Rule 11 of the Health Information Privacy Code limits the disclosure of health information by a health agency. I was satisfied that health information had been disclosed by the health agency without the consent of the patient.

The agency relied on the exception in rule 11(2)(d)(ii). This exception allows a disclosure to be made without the consent of the individual concerned if the health agency believes, on reasonable grounds, that it is neither desirable nor practicable to obtain authorisation from the individual, and that the disclosure is necessary to prevent or lessen a serious and imminent threat to the life or health of the individual.

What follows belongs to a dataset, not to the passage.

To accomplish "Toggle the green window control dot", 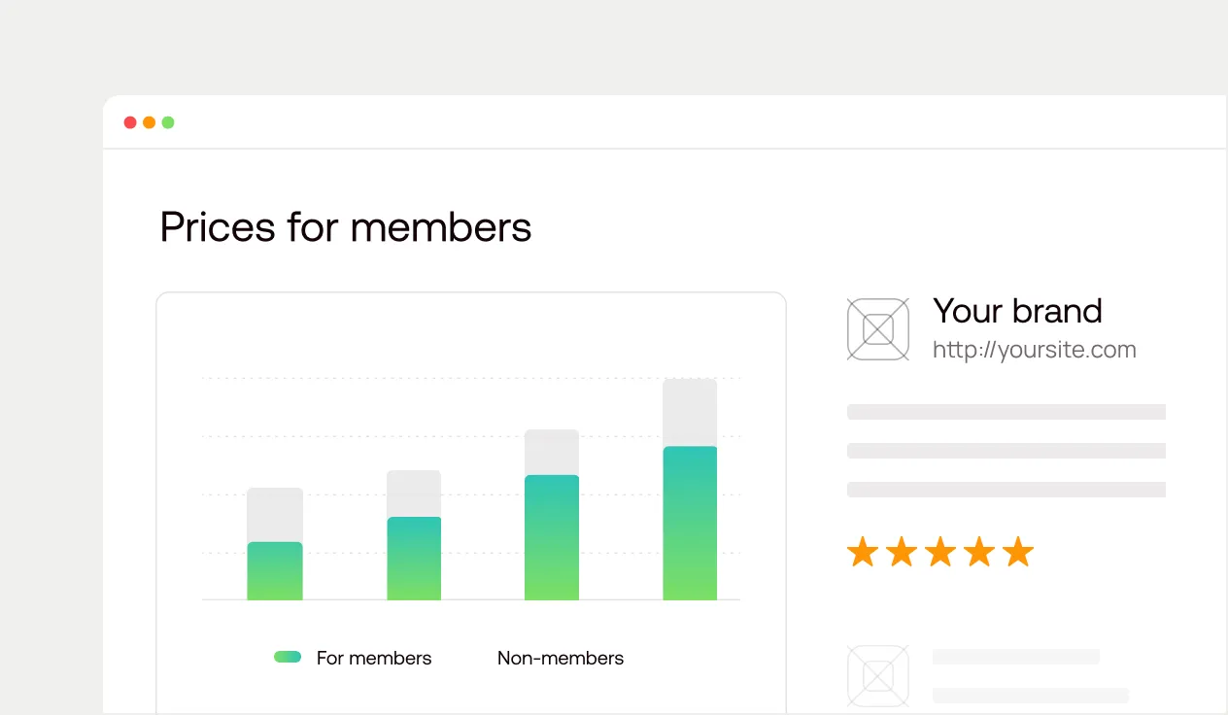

The agency must be satisfied that:
1. There is a serious threat to the life of the victim. There were reasonable grounds to believe that the individual's injuries and potential adverse reaction to treatment constituted a serious threat to her health.

2. The threat is imminent. The ambulance officers were preparing the patient for transfer to hospital by air ambulance and the threat was imminent.

3. Disclosure would prevent or lessen the threat. In Duncan v Medical Practitioners Disciplinary Committee 1986 1 NZLR 513 it was held that a disclosure of confidential information should be to a responsible body which could address the concern. Given the role of police in emergencies, it was my opinion that disclosure to the police was appropriate.

4. Disclosure is necessary to prevent or lessen the threat. It is valuable in emergency situations to have information about victims' medical condition and possible adverse reaction to medication. I considered the disclosure of information relating to medication was important in this case, and that disclosure of other matters such as the patient's previous history could, by its nature, be regarded as corroboration.

I was of the opinion that the disclosure fell within the exception in rule 11(2)(d)(ii).

The disclosure must only be to the extent necessary for the particular purpose (rule 11 (3)). For the reasons outlined, I was satisfied that this requirement had been met.

Indexing terms: Disclosure of personal information - Health agency - Police - Health information disclosed to Police at fire emergency - Information related to victim's mental condition and possible adverse reaction to medication - Imminent threat to life or health - Health Information Privacy Code 1994, rule 11(2)(d)(ii) and rule 11(3).